I did have a couple of thoughts about the film. One is to question whether these characters are actually gay, or whether their relationship is a one-off, a unique result of their particular backgrounds, emotional needs, and the bonding experience of a summer on Brokeback Mountain. My answer: Jack yes, Ennis, I'm not so sure. Ennis, to my mind, is so emotionally limited that it would make a certain cultural sense that the person he bonds most closely with would be another man. Ennis just doesn't have the emotional self-knowledge to have many deep relationships, and you wonder if, if Jack hadn't happened along, he'd have had a loving relationship with anyone, male or female.
I also wonder why everyone is talking about Heath Ledger's performance at the expense of Jake Gyllenhall. (Also: Why is Gyllenhall pronounced with a soft "G"? But I digress.)

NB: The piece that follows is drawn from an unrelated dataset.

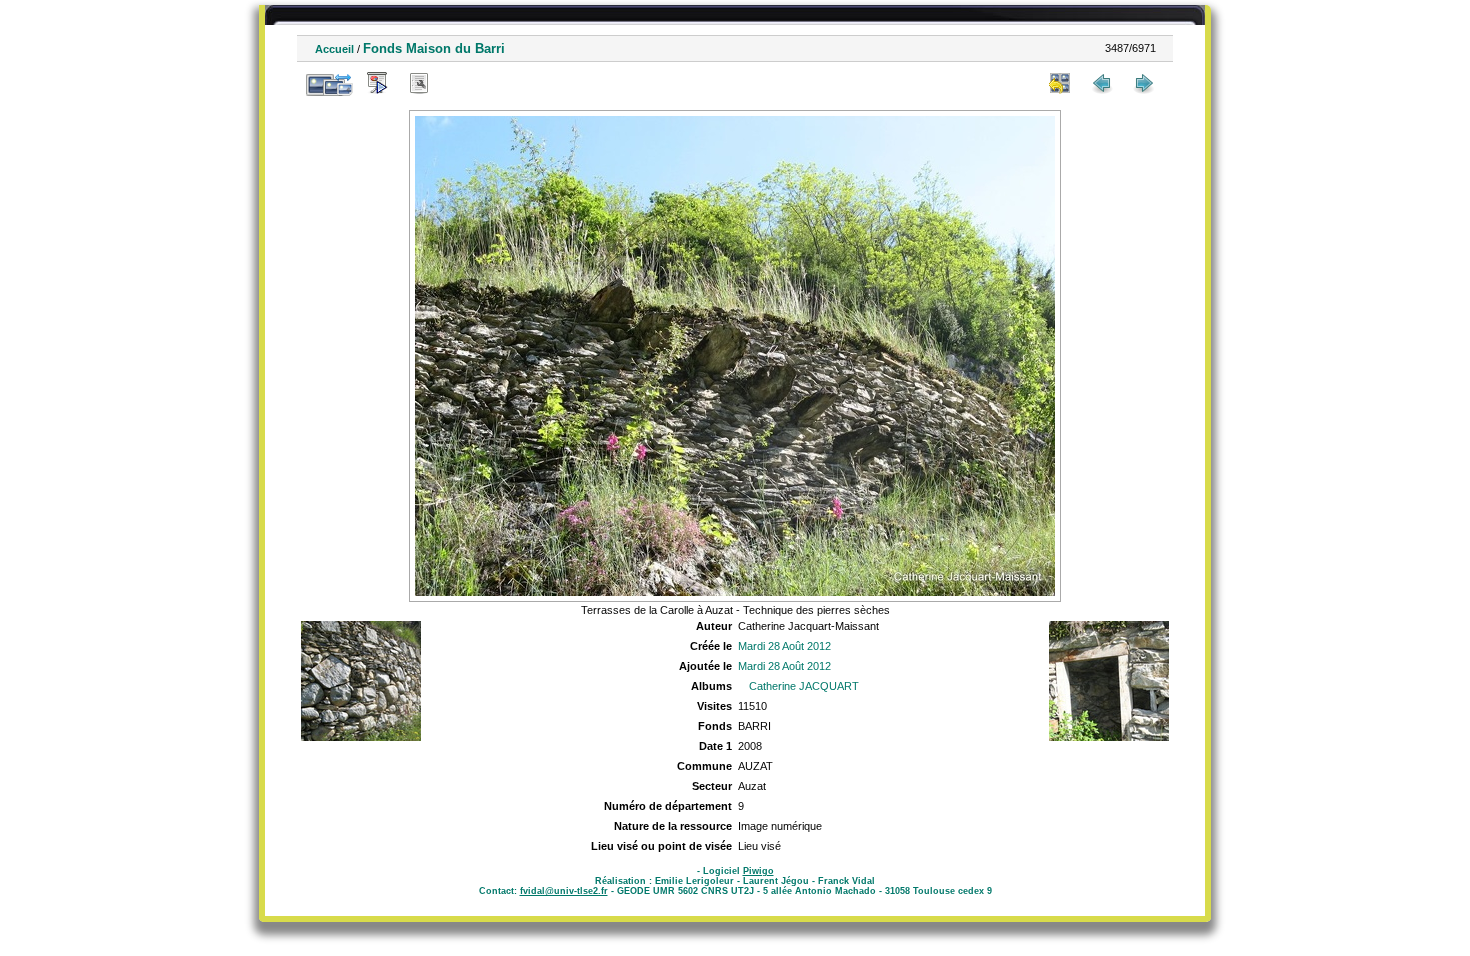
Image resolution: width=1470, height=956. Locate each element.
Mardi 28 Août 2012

It seemed to me that Gyllenhall's was the braver of the two performances. Ledger gets to be all smoldering and conflicted; I suspect that, for professional actors, those are not different traits to manifest. (Grunt a lot, surround yourself with beer bottles, maintain a stony facial expression....)

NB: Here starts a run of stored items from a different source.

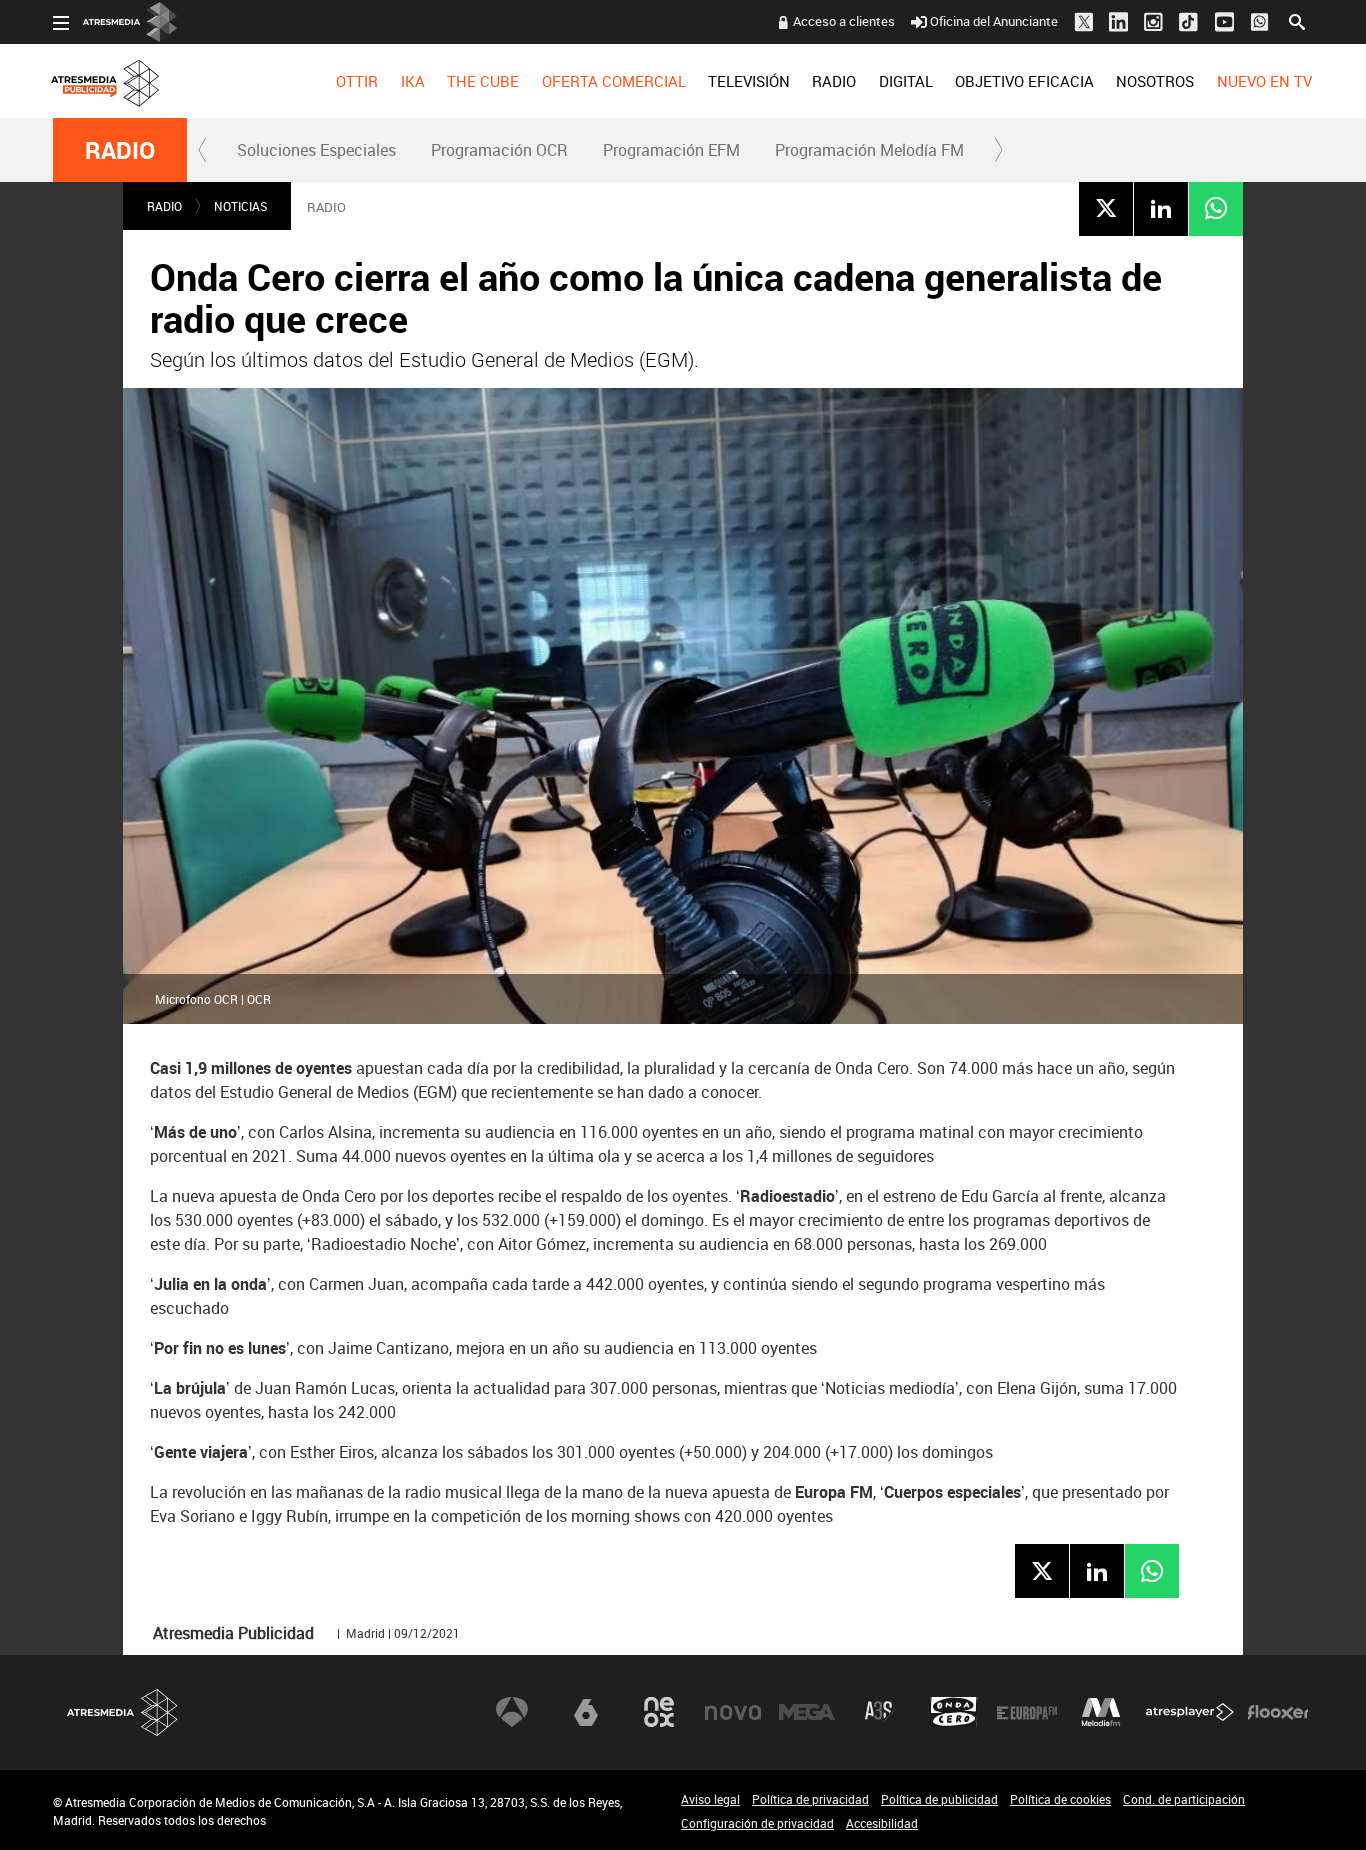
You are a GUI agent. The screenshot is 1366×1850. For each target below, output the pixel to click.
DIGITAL (906, 81)
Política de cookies (1060, 1799)
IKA (413, 81)
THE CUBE (483, 81)
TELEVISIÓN (749, 81)
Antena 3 (512, 1712)
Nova (733, 1712)
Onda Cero (954, 1712)
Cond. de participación (1184, 1799)
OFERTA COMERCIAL (614, 81)
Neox (659, 1712)
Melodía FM (1101, 1712)
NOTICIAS (240, 206)
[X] (1106, 208)
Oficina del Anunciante (994, 21)
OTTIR (357, 81)
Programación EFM (671, 150)
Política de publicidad (939, 1799)
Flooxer (1278, 1712)
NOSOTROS (1155, 81)
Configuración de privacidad (757, 1823)
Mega (807, 1712)
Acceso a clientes (844, 21)
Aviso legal (710, 1799)
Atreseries (880, 1712)
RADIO (834, 81)
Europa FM (1027, 1712)
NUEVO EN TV (1264, 81)
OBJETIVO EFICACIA (1024, 81)
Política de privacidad (810, 1799)
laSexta (586, 1712)
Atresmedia (123, 1712)
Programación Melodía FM (869, 150)
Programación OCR (499, 150)
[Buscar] (1297, 20)
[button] (203, 150)
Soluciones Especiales (316, 150)
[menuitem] (357, 81)
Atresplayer (1190, 1712)
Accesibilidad (882, 1823)
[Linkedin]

Gyllenhall, on the other hand, knows what he wants and gives voice to his desires. He initiates the sex between the two men, and, in a choice that is surely not accidental, is the, um, recipient of it. His desires are more transparent...which is why, I think, his performance is so good. If he'd gone too far, Gyllenhall could have been incredible, laughable. He strikes a remarkable balance. I keep thinking of the scene in which he tries to buy a beer for a fellow rodeo performer, and the man, suspecting that something is up, rudely turns him down. Was Jack really hitting on the guy? Or just reaching out to him in a friendly, non-macho way which was, by itself, enough to run afoul of the cowboy code? It could have been either, and Gyllenhall plays the scene so subtly, he doesn't tip his hand...which, I imagine, is precisely what you would do if you were a gay man forced to live in the closet.
Finally, a friend and I had a discussion about how graphic was the sex that's shown in the film. She was surprised by how much was actually shown; I thought that, if director Ang Lee had shown any less, he'd have been pilloried for copping out.
In some ways, I wonder if the film didn't err on the conservative side. What would have been more shocking than what was shown, in my opinion, would have been to show one of the characters fellating the other. (My friend insisted that these two men would never do that; I disagreed.)
But I wonder if audiences really could have handled the sight of two men in love going down on each other. There's something about rough anal sex that's not so shocking; we've seen it to one degree or another in Deliverance, Oz, and other film scenarios of violent sex. It conforms to our expectations of the way men behave when giving in to a taboo desire—contradicting the implications of the sexual act by infusing it with violence.
But tender gay sex...I have a feeling that would have made people much more uncomfortable than the rough-and-tumble coupling that occurs between Jack and Ennis.
Regardless of all this, Brokeback Mountain is really a powerful and moving film, a serious work of art. I'm glad I finally saw it.